Collected data
══════════
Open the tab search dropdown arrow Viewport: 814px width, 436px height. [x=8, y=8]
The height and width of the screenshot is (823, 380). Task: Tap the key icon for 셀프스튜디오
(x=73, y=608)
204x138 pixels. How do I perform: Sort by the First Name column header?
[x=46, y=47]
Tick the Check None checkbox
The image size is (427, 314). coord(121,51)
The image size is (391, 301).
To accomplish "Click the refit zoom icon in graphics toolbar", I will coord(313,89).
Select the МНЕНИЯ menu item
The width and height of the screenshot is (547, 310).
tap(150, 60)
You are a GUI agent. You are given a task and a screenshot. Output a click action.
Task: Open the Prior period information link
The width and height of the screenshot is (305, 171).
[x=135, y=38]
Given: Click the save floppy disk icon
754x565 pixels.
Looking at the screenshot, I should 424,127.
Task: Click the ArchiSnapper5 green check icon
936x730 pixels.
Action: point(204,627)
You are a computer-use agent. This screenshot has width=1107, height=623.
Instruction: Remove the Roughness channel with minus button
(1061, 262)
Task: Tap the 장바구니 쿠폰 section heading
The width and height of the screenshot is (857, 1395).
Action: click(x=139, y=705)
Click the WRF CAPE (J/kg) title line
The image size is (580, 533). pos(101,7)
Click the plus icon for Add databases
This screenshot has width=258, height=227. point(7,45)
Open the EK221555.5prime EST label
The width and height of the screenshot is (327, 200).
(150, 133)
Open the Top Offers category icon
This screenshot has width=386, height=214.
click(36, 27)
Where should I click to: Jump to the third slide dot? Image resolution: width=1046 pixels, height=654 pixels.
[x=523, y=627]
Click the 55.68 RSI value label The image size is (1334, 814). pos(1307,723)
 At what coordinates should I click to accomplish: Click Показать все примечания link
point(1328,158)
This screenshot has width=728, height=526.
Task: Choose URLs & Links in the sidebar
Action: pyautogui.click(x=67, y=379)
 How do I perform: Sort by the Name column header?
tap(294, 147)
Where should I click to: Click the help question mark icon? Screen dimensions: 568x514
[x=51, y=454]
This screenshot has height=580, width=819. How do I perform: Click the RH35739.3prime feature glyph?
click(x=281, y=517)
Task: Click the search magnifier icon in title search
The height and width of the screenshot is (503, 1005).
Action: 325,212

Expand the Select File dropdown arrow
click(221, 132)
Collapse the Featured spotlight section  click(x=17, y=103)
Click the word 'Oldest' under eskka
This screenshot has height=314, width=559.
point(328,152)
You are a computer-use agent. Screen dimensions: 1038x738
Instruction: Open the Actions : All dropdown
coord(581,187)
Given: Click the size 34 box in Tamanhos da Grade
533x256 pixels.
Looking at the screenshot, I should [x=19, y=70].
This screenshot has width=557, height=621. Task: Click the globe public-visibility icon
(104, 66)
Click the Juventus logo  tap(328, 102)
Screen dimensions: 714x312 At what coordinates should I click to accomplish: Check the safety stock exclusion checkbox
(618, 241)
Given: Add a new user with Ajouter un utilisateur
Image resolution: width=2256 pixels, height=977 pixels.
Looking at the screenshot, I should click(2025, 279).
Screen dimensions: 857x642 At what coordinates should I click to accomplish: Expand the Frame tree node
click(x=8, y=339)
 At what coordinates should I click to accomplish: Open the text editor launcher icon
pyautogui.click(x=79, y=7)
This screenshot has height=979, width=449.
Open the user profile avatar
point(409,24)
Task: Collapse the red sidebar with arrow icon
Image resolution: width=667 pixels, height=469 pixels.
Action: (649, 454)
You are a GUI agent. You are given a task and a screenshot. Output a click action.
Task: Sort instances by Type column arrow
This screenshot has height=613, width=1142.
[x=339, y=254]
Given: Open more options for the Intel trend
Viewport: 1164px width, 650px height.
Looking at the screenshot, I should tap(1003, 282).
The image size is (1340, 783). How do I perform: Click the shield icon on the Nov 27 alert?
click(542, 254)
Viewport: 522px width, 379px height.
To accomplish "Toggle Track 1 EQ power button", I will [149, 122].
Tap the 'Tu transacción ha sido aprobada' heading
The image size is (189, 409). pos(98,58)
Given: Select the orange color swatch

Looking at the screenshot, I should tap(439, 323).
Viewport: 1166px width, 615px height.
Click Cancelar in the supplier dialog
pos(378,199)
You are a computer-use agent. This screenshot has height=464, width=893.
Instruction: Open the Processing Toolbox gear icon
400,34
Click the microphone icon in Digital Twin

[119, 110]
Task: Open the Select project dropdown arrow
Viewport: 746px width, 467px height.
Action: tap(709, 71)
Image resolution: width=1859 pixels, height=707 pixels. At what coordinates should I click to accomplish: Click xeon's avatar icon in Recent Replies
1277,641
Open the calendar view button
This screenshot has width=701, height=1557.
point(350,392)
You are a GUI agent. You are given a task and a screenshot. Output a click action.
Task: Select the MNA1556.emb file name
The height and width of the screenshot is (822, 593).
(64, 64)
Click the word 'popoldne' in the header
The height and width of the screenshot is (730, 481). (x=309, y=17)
══════════
What to produce: Which lines in the data above hold the string "will"? Show each one.

Answer for this exercise:
To accomplish "Click the refit zoom icon in graphics toolbar", I will coord(313,89).
To accomplish "Toggle Track 1 EQ power button", I will [149, 122].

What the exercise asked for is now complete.